Engineering Applied to Multiple Sclerosis – A Manifesto
Hi, my name is Jeff, and my wife, Effie, has multiple sclerosis. I want to state up front that this is a terrible disease that no one deserves. Most people will understand a cancer diagnosis, but MS is a life sentence of a constellation of odd things that require understanding how a faulty nervous system can just ruin a day. While there are common clusters of symptoms, it is a disabling condition in a variety of unfortunate ways. I say this because I am willing to give empathy to anyone with this condition, since no one deserves it.
That being said, I’m a hard-core, hyper-focusing jerk who sees life as a game, and I intend to win any game I try to play. I won big tech. I retired early. Now, I’m working on my wife as a project along with myself (fat guy). You may be thinking, “holy shit, what kind of abuse does this man inflict on this poor woman?” My wife is my wife because she has her own pathological issues and personality disorders, and when she got her diagnosis, she did a bunch of random things she found on the internet, like going gluten-free. She gets credit for walking through whatever crazy door I try to open for us, and she is 100% a willing participant in the crazy things we do. She is a good sport, so don’t worry about her.
I started this project as a way to lend some technical support to a support group for MS, but I’m evolving it into a place to capture all the research I’ve done and as a way to help me connect with other people suffering with MS. The key challenge I have is that my mindset does not apply to most people, and this is why this is a manifesto. I worry that if I define what it means to thrive with MS, it will be too high of a bar for most people. Now, my bar in life is too hard for people without a disabling condition, and I suffer for that bar constantly (cue the world’s smallest violin playing for the pity of an early retiree). So, what do I do? I’m going to bias towards sharing, because there will be a group of people who will rally, and the hardest aspect in life is biasing towards finding the right people rather than trying to make everyone happy.
So, I plan to share everything that we are doing from a personal perspective rather than some organizational authority perspective, since I simply can’t do that. If you have learned to be helpless, then our story will not be able to help you, since it is incompatible with my philosophy: I reject empathy as a virtue. Real empathy requires strategic sacrifice and action, and anything else is self-serving nonsense.

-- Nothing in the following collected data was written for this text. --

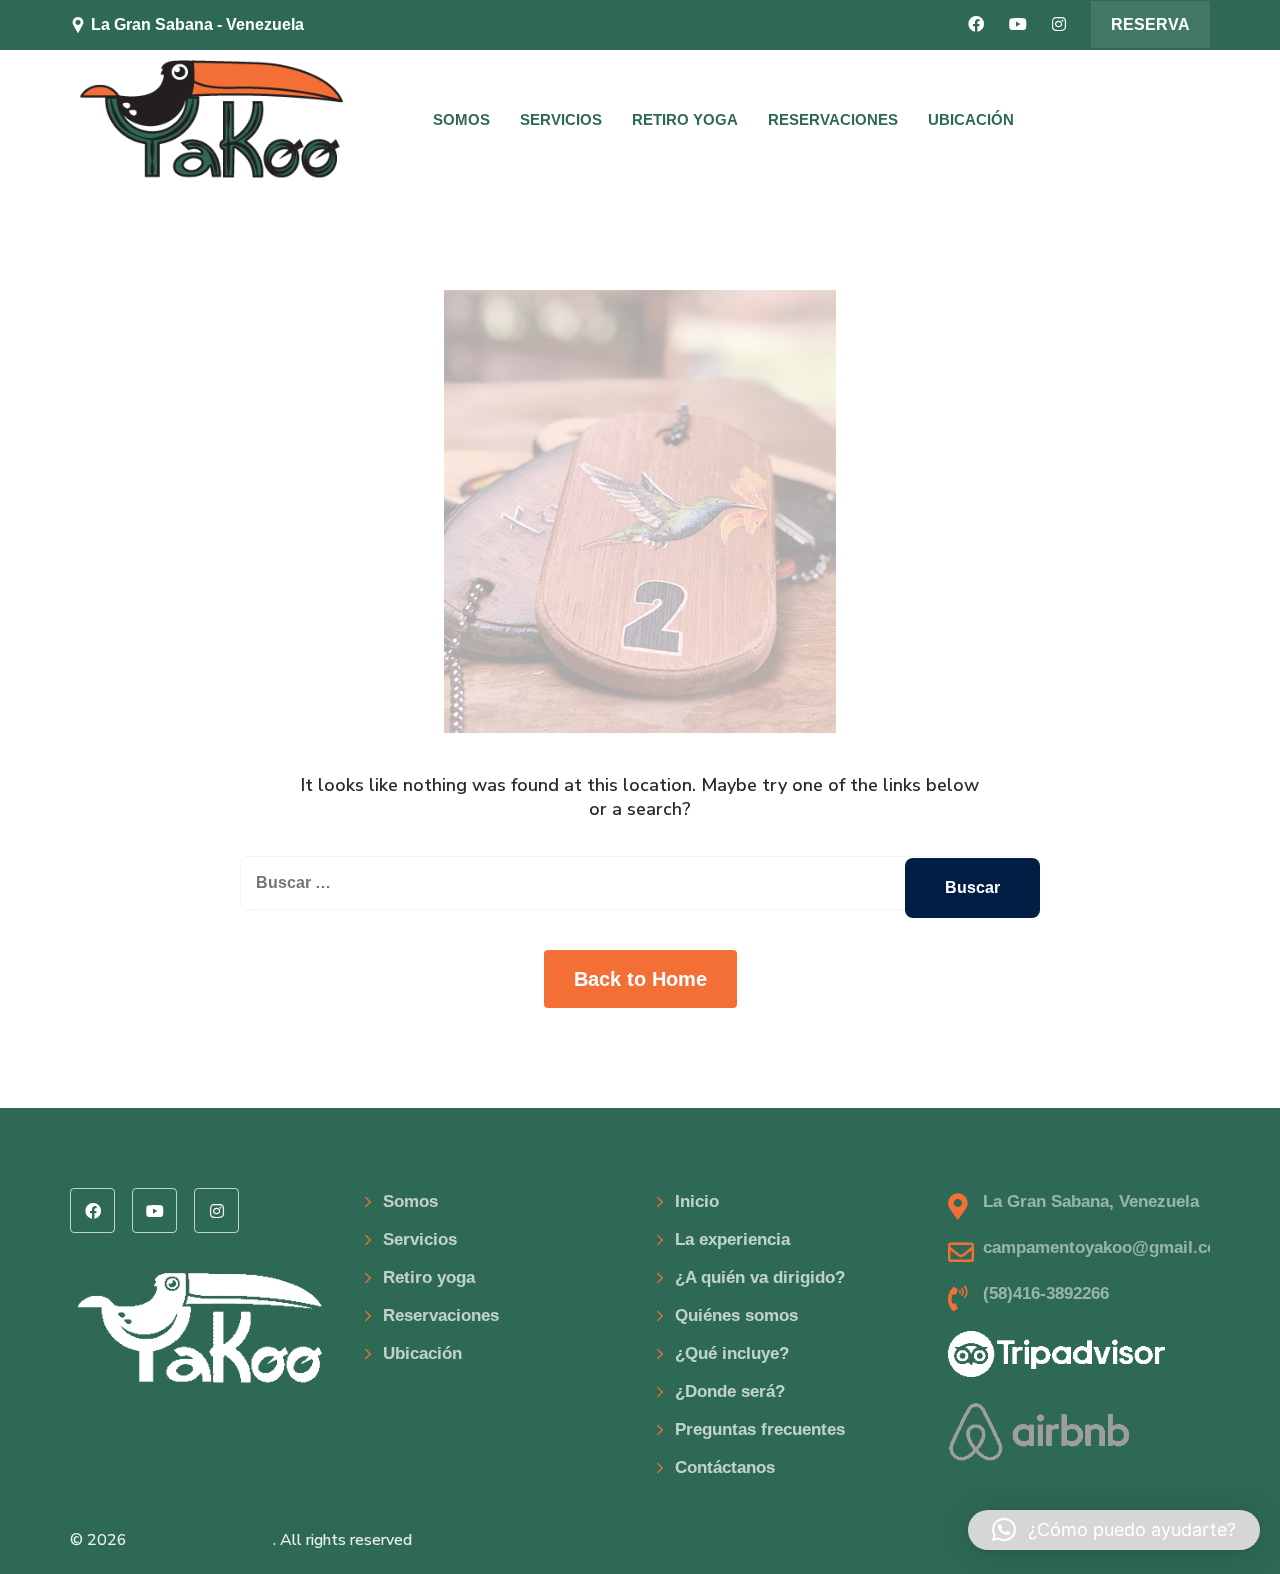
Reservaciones (833, 119)
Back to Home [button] (640, 979)
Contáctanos (725, 1467)
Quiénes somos (736, 1315)
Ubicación (971, 119)
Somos (461, 119)
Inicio (697, 1201)
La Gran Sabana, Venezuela (1091, 1201)
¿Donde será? (730, 1391)
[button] (1114, 1530)
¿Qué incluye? (732, 1353)
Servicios (561, 119)
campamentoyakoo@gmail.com (483, 24)
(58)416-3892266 (1046, 1293)
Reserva (1150, 24)
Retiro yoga (685, 119)
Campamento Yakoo (202, 1540)
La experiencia (732, 1239)
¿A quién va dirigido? (760, 1277)
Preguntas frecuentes (760, 1429)
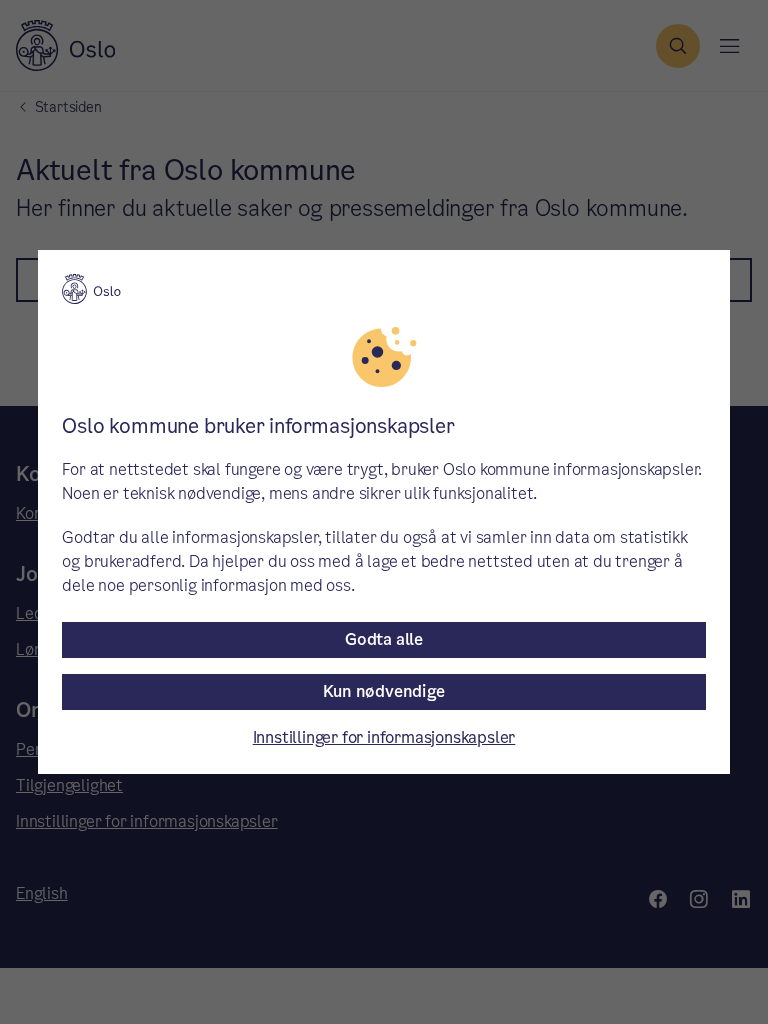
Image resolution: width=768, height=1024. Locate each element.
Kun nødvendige (383, 691)
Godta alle (384, 639)
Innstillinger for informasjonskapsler (384, 737)
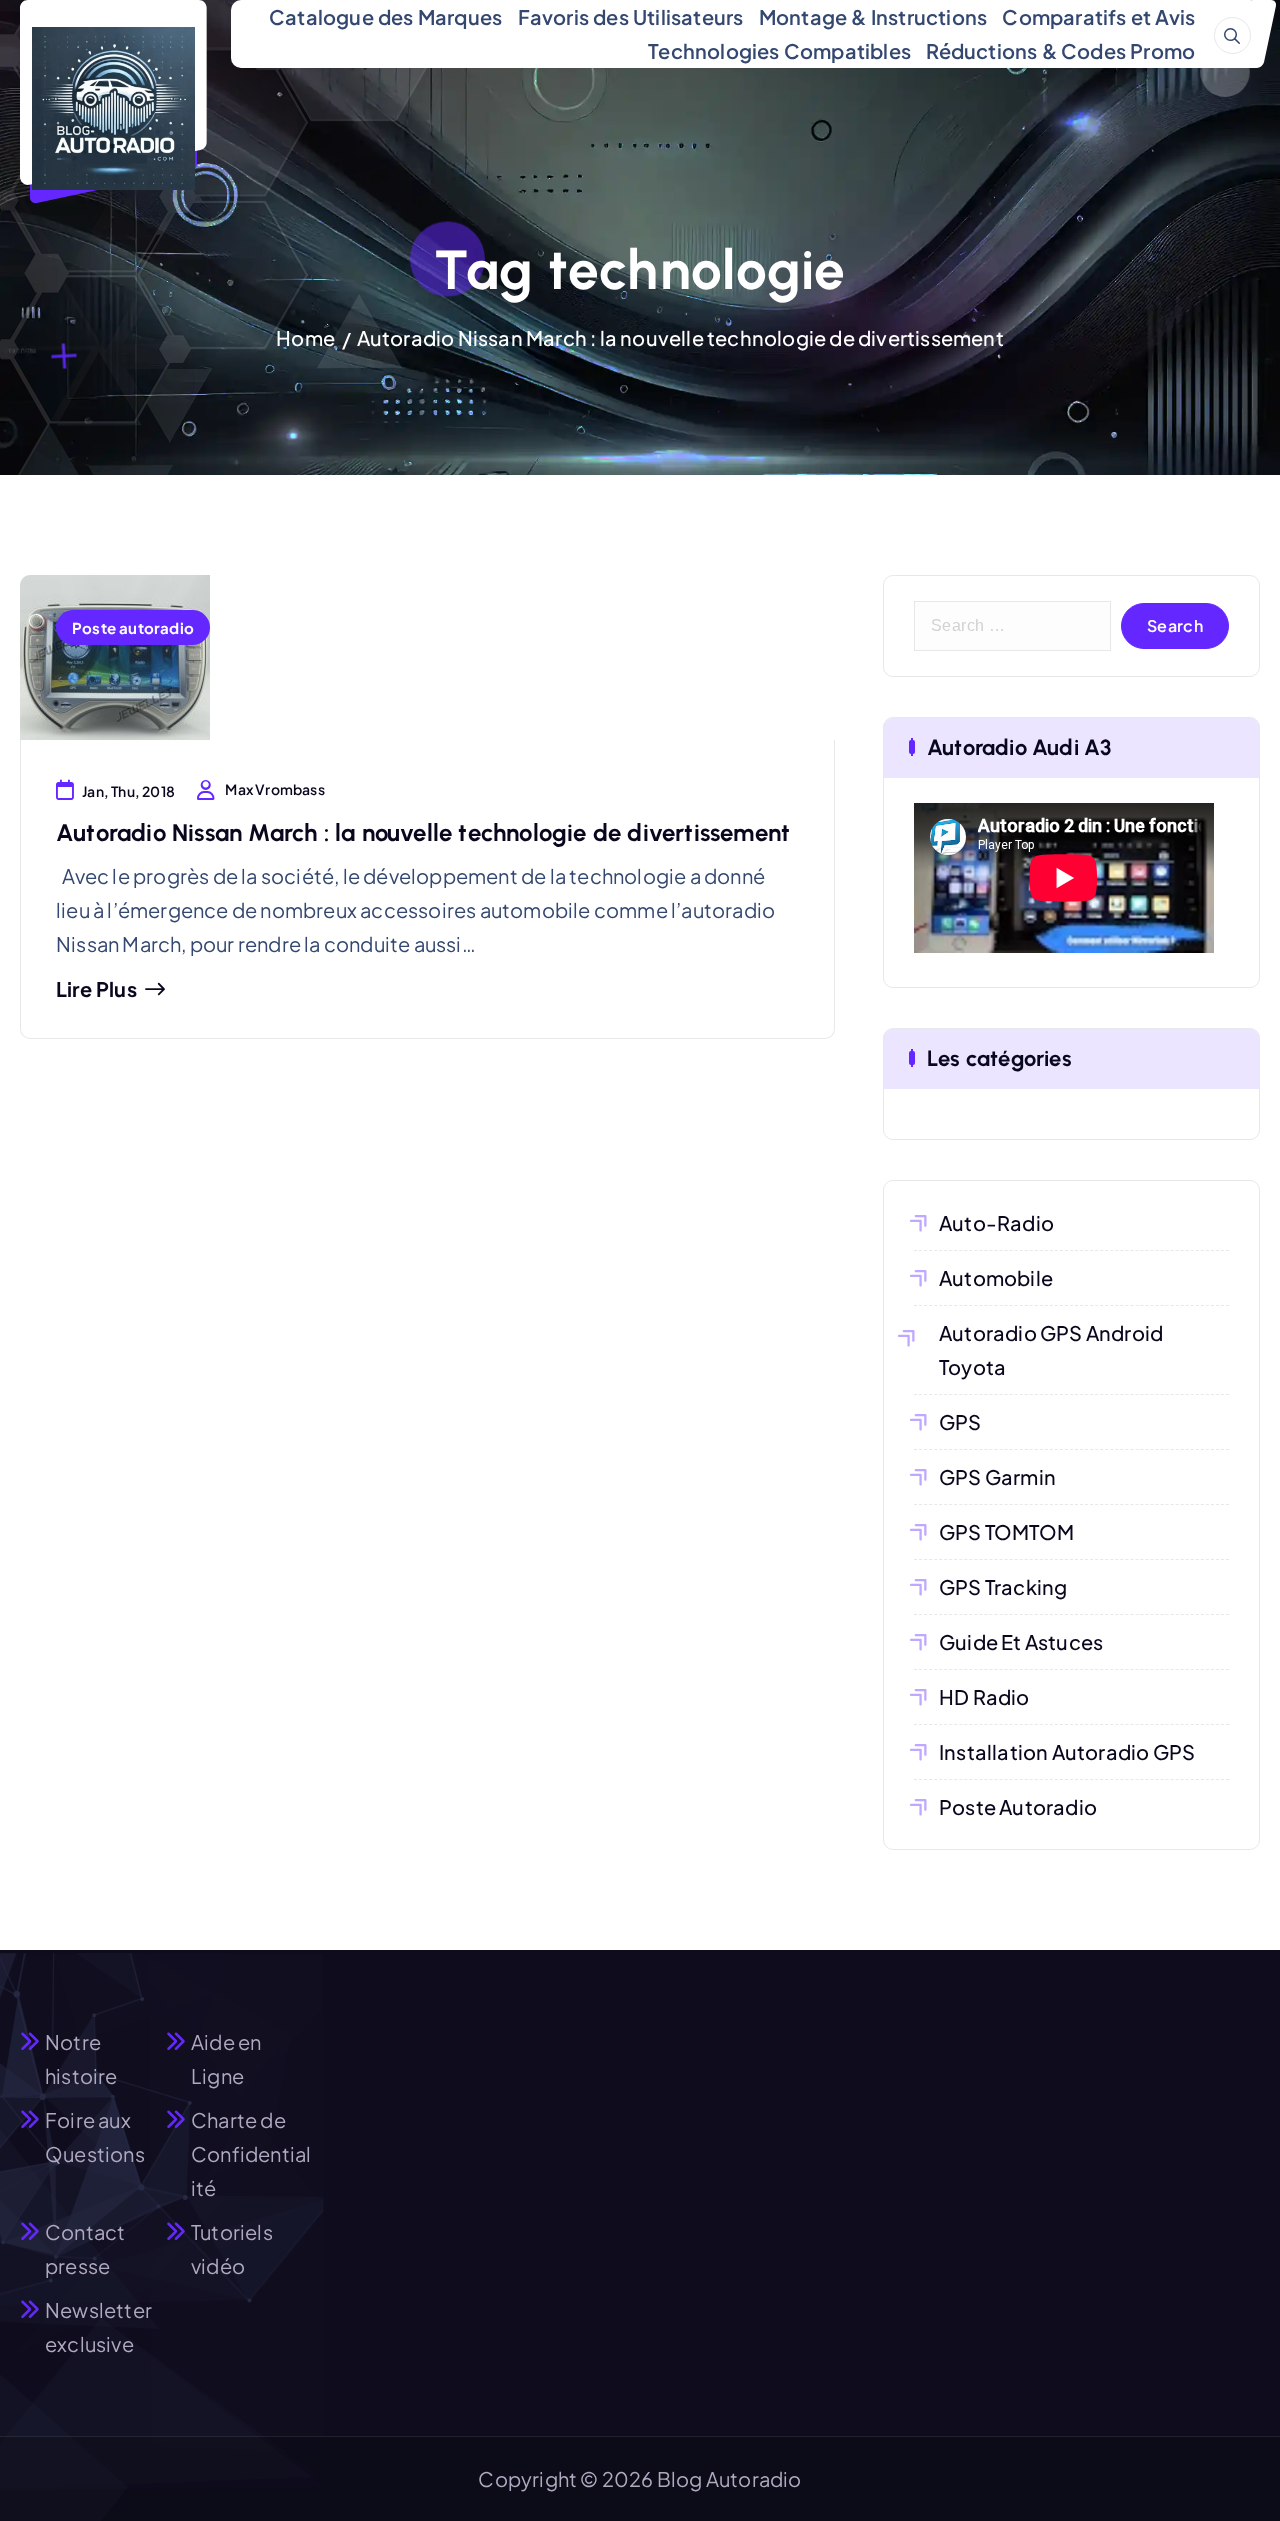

This was a revelation I had years ago, when I looked at my wife struggling and I went, “oh, poor Effie,” and I caught myself realizing I was failing her. Yes, my wife has a terrible disease that has to be managed, but she is also a human. Humans just fall apart, and the empowering thing is that you can slow down the decay in a multitude of ways. At the same time, I looked in the mirror and saw a fat piece of shit, and I realized I was failing myself as well.
This was a household without the shot caller. The voice of the tyrant was missing. The man of the house was too busy playing bullshit games. So, that became the new game: fix all the shit that was wrong, and I turned all my endeavors towards health. This meant turning my basement into a gym with a sauna, cold plunge, red light, and more. I went all out, and I’m all-in on our health.
Then, our house had a fire. I’m still rebuilding after this nonsense, but I’m still committed to excellence. I’m down 100 pounds, and the number of medications that Effie is off of is inspiring. To re-affirm that my wife isn’t a victim: as we spent a night at a friend’s house with literally only the new clothes we had just bought after losing everything, my wife told me, “we are going to get stronger after this.” My wife can be so hard-core at times that I just love it.
Now, I intend to cover many topics, but I want to emphasize that your life is entirely your own. You are an N=1 science experiment of your own. I am (generally) supportive of modern medicine, but modern medicine requires you to meet your doctors halfway with good nutrition, solid exercise, and good sleep. My approach simply isn’t right for everyone, and again, I know how hard MS is from watching my wife and watching others. The truly brutal aspect is how draining the disease is, so I can understand the urge to just give up. It is hard, but that’s the moment when most surrender, and I can’t tolerate surrender. It is incompatible with my mindset, but I also feel that this is a humbling disease. That is a thought that runs in the back of my head, but the future isn’t won by people who give up. It’s won by those who fight like hell despite failure after failure. You take shot after shot and never stop.
AND, we are entering the age of AI, and AI is going to eliminate all excuses. I am writing this manifesto personally, as a human, to remain authentic, since most of the content on this site is going to be generated by AI based on my research. I am building my own ecosystem to drive our health, but I will only share this with people I know in person who are willing to share everything with me in return (or have the technical expertise to run a Java server).
I believe the future is very bright. I see it with these machines doing amazing things, and by god, I hope everyone loses their jobs to machines so we have no excuses left to not eat right, sleep well, exercise, play board games, and enjoy doing what truly drives us. MS, as terrible as it is, is a technical problem of a complex system that we inherited without documentation. We, humans, are going to reverse engineer every biological system and solve every problem. That machine is being built, and it is a civilization bet. All of civilization is being bet, right now, on AI, so fight like hell to see the fruits unfold, or be strong enough to survive when it all comes crashing down.
The decision is ultimately in how we act every day.